Six new DNA variants were detected in the intronic regions of CSN1S1, CSN2, and CSN3. Three out of these six new DNA variants were detected in two different CSN2 intron regions in a single DSN bull only. Because of the relatively stringent quality filter for sequencing data of at least three reads to one allele, we are reasonably confident that these three SNPs are real. However, a sequencing failure in this animal cannot be fully excluded. Three additional new SNPs that were detected in DSN and other breeds are reliable because of their frequencies and their occurrence in different breeds.
Casein Protein Variants
No variation was detected in the two α-caseins in DSN. In the 30 sequenced animals, only the CSN1S1*B and CSN1S2*A variants were detected, while in Holstein the protein variants CSN1S1*C and CSN1S2*D were detected at low frequencies.
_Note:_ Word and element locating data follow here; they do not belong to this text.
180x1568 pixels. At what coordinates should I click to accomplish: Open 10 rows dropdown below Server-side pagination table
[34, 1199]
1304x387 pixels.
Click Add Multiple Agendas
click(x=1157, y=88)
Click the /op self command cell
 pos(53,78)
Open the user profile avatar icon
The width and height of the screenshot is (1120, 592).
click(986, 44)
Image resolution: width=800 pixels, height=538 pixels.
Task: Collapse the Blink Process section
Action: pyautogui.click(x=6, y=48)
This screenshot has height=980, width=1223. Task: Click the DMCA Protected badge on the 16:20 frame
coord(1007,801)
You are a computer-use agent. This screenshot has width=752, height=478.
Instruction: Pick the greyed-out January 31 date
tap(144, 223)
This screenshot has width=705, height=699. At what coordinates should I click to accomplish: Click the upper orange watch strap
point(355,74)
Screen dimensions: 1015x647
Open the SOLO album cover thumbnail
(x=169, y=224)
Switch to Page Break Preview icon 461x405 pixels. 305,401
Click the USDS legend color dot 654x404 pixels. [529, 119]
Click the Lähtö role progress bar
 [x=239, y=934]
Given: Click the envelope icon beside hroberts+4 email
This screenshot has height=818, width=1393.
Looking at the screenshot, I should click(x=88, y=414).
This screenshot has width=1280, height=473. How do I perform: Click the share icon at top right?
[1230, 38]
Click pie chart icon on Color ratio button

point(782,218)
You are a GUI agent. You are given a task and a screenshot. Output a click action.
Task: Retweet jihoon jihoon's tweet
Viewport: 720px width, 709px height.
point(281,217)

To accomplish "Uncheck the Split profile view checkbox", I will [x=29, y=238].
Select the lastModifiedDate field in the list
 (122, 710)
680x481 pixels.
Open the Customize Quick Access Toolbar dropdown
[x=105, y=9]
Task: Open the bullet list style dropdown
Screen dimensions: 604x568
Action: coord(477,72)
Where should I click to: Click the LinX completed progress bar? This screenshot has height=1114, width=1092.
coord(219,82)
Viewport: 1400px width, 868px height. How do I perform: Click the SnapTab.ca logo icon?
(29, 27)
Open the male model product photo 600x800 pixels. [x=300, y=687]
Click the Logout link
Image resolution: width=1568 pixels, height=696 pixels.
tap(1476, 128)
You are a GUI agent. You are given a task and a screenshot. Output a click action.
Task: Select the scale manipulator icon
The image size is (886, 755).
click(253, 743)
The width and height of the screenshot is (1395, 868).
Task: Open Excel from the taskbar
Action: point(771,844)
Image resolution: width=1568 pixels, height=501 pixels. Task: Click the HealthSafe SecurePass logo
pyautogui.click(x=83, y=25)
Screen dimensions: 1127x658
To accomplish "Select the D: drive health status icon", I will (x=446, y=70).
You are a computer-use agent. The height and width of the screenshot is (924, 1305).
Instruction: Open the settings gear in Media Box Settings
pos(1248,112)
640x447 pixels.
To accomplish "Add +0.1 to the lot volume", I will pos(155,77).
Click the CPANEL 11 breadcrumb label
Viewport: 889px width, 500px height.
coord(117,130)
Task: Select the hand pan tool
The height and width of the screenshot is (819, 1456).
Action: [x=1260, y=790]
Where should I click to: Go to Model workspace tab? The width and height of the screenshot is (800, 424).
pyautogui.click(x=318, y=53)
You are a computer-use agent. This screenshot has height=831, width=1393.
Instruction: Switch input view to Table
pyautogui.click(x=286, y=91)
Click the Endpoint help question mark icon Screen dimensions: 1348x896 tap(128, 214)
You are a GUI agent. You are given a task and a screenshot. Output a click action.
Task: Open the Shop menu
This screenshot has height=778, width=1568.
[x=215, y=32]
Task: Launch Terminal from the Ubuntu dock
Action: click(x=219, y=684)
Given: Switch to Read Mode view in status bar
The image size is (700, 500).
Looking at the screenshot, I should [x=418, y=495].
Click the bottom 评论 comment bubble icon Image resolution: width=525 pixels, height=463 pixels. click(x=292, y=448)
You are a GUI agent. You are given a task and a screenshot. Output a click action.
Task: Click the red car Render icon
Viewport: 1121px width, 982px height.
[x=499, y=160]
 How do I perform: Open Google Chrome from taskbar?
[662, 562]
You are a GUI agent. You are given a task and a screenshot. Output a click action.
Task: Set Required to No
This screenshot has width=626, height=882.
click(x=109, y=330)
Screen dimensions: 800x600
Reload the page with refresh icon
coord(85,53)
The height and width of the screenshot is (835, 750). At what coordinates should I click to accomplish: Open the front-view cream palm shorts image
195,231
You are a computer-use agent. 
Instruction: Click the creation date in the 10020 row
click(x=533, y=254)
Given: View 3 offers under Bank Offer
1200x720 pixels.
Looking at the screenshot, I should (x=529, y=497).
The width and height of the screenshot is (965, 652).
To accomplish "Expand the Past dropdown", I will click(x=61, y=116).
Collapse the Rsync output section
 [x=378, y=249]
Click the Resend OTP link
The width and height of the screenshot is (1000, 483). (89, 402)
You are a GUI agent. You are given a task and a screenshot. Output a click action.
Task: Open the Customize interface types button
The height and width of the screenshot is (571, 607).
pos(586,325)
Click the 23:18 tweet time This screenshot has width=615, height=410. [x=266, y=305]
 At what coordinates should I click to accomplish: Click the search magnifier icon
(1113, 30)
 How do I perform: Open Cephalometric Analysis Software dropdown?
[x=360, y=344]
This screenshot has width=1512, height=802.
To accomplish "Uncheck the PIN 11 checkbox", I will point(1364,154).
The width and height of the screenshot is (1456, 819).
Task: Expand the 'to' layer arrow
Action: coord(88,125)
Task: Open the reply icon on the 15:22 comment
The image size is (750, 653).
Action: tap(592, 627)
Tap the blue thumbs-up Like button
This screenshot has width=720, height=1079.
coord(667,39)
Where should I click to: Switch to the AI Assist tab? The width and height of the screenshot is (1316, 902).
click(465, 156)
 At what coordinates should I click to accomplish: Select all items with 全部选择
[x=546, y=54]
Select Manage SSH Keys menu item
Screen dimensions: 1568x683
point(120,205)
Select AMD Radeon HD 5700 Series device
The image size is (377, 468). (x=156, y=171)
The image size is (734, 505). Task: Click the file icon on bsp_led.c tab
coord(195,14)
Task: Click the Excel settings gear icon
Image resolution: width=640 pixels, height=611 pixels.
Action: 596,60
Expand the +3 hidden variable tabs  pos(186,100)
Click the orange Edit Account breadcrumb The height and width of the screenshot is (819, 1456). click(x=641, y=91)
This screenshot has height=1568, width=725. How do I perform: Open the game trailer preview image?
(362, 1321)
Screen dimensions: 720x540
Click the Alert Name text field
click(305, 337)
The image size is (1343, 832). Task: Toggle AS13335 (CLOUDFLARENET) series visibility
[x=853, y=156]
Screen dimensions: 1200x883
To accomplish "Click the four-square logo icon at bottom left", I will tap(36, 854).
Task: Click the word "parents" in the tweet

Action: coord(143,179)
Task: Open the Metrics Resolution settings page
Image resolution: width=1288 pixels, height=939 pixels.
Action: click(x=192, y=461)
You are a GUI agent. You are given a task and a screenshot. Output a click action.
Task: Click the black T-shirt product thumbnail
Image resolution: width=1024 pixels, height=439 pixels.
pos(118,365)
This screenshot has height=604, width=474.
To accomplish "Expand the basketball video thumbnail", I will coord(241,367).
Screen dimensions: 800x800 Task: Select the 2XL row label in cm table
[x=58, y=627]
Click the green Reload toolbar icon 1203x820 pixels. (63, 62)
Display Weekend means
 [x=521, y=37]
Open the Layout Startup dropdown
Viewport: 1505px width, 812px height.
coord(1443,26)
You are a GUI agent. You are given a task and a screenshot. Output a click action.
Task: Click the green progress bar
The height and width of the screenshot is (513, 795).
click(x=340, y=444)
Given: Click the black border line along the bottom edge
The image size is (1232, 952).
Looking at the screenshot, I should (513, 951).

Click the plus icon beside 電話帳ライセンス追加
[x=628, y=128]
However, since the investigated DSN population was small, we cannot exclude additional αS1 and αS2 protein variants; for example, variant CSN1S1*C has recently been detected in DSN (Hohmann et al., 2018).
In other breeds selected for high milk yield, the CSN1S1*B variant was reported to be fixed (Caroli et al., 2003). For DSN, which is a dual-purpose breed, CSN1S1*B is the only variant detected in our study. Interestingly, Jersey cattle, which were selected for high fat and protein content, showed the lowest frequency for CSN1S1*B (51.9%) and the highest frequency for CSN1S1*C (44.8%), which might mean a positive effect on protein and fat content for the CSN1S1*C variant. Since CSN1S1*C was recently detected in DSN (Hohmann et al., 2018), this might provide an opportunity for DSN breeders to increase the percentage of milk fat and protein in DSN by actively searching for and breeding with animals carrying the CSN1S1*C variant.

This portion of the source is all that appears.